Activation of CAR leads to alteration in the expression of phase 1 and phase 2 drug metabolizing enzymes, hepatocyte hypertrophy, and proliferation, and after chronic exposure, hepatocellular adenomas and carcinomas [54]. The role of CAR in mediating any carcinogenic effects of PFAS is unknown. After a 7-day exposure to PFOA or PFOS in wild-type and CAR-null mice, there were similar increases in liver to body weights and Ki67 labeling of hepatocytes, a measure of cell proliferation [22]. Taken together, PPARα likely plays a dominant role in mediating the activation of key events associated with liver tumor induction observed for PFOA. The relative contribution of CAR and PPARα to liver carcinogenesis for the other PFAS is unknown.
The IPA upstream analysis found that most of the PFAS led to the activation of PXR. While there is no biomarker that accurately predicts PXR activation, there is evidence from other studies that PXR is activated under some exposure scenarios.
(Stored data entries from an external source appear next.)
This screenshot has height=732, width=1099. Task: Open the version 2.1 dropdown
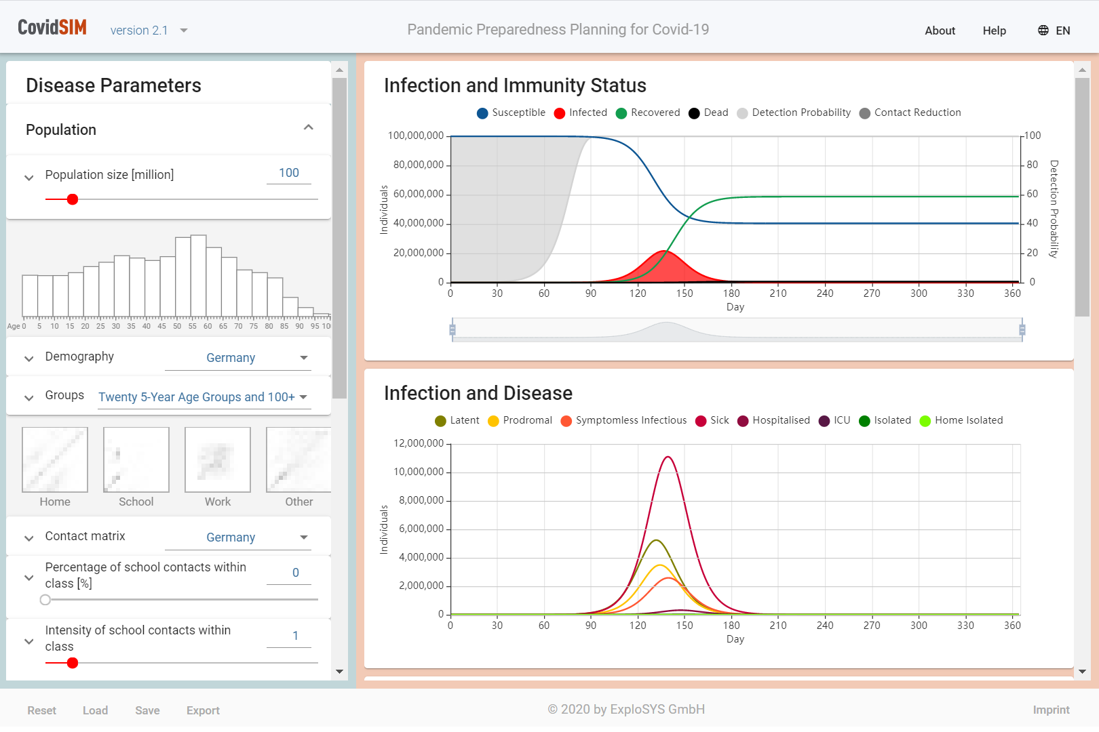coord(149,31)
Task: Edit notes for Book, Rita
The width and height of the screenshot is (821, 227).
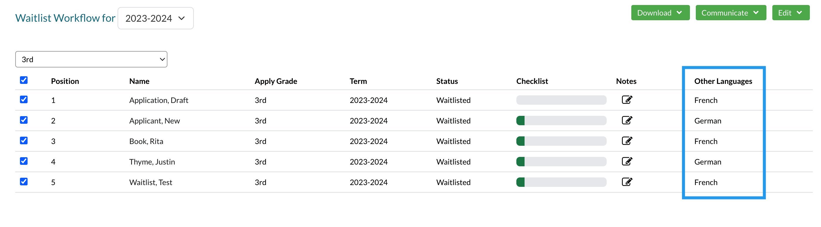Action: coord(627,141)
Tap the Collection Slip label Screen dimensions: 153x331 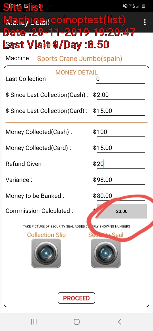point(46,235)
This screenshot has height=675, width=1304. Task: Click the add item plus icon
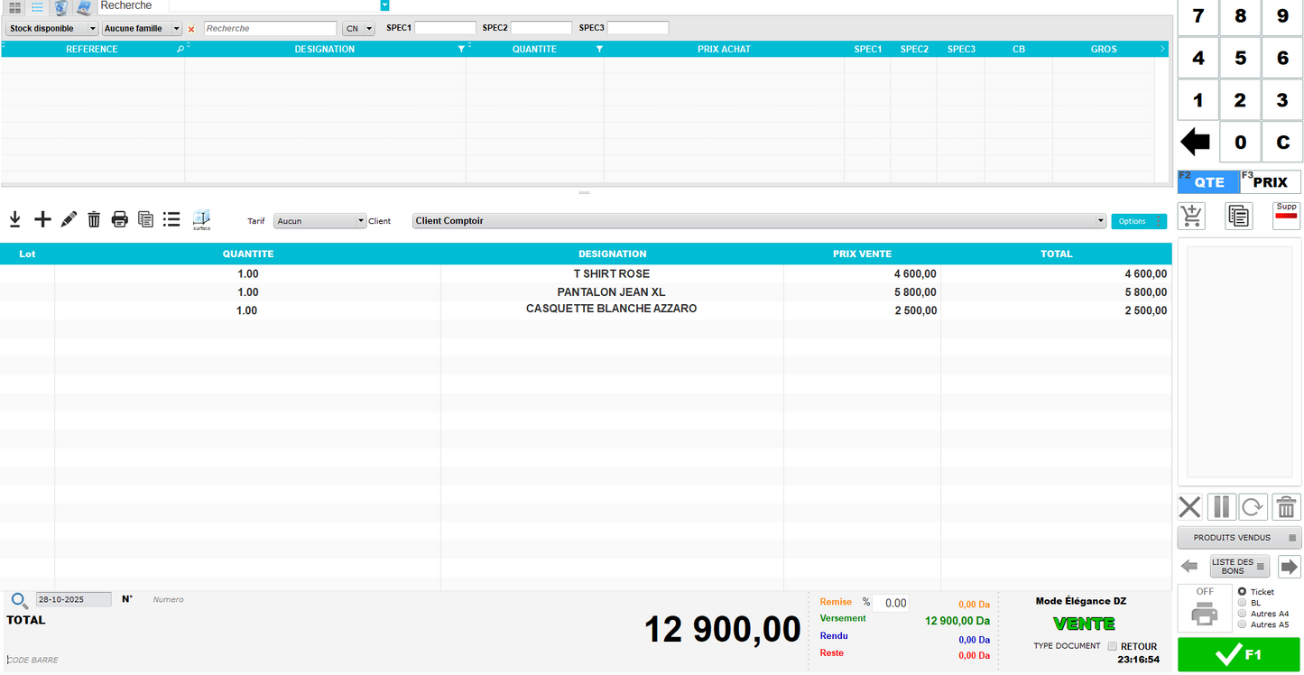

PFOA, PFOS, and PFHxS have been shown to exhibit PXR activity in rodents and lack activity in humans [23,55,56]. Other PFAS, such as PFNA, are known as PXR activators in both humans and rodents [24,57]. Further evidence using FACTORIAL analysis shows that PFNA, PFOA, PFOS, PFHxS, and HFPO4 directly activate PXR, with PFHxS having the lowest AC50 [44].
In parallel with the activation of CAR and PPARα, we found that oxidant-induced Nrf2 was activated. Nrf2 was activated by all chemicals that activated either PPARα or CAR except those treatments that were only 6 h, which included the PPARα activators. Increases in oxidative stress and associated indirect DNA damage are thought to play a role in the PPARα mediated liver cancer mode of action (MOA) [18]. We previously found a strong relationship between the activation of PPARα, CAR, and AhR upstream of Nrf2 activation [24]. The only treatment in which there was Nrf2 activation in the absence of either PPARα or CAR activation was after exposure to 6:2 FTSA. In this case, the increases in Nrf2 could be due to increases in oxidative stress in parallel with the increases in liver damage and inflammation that were not seen after exposure to 6:2 FTCA, in which liver damage and inflammation were muted compared to 6:2 FTSA [15].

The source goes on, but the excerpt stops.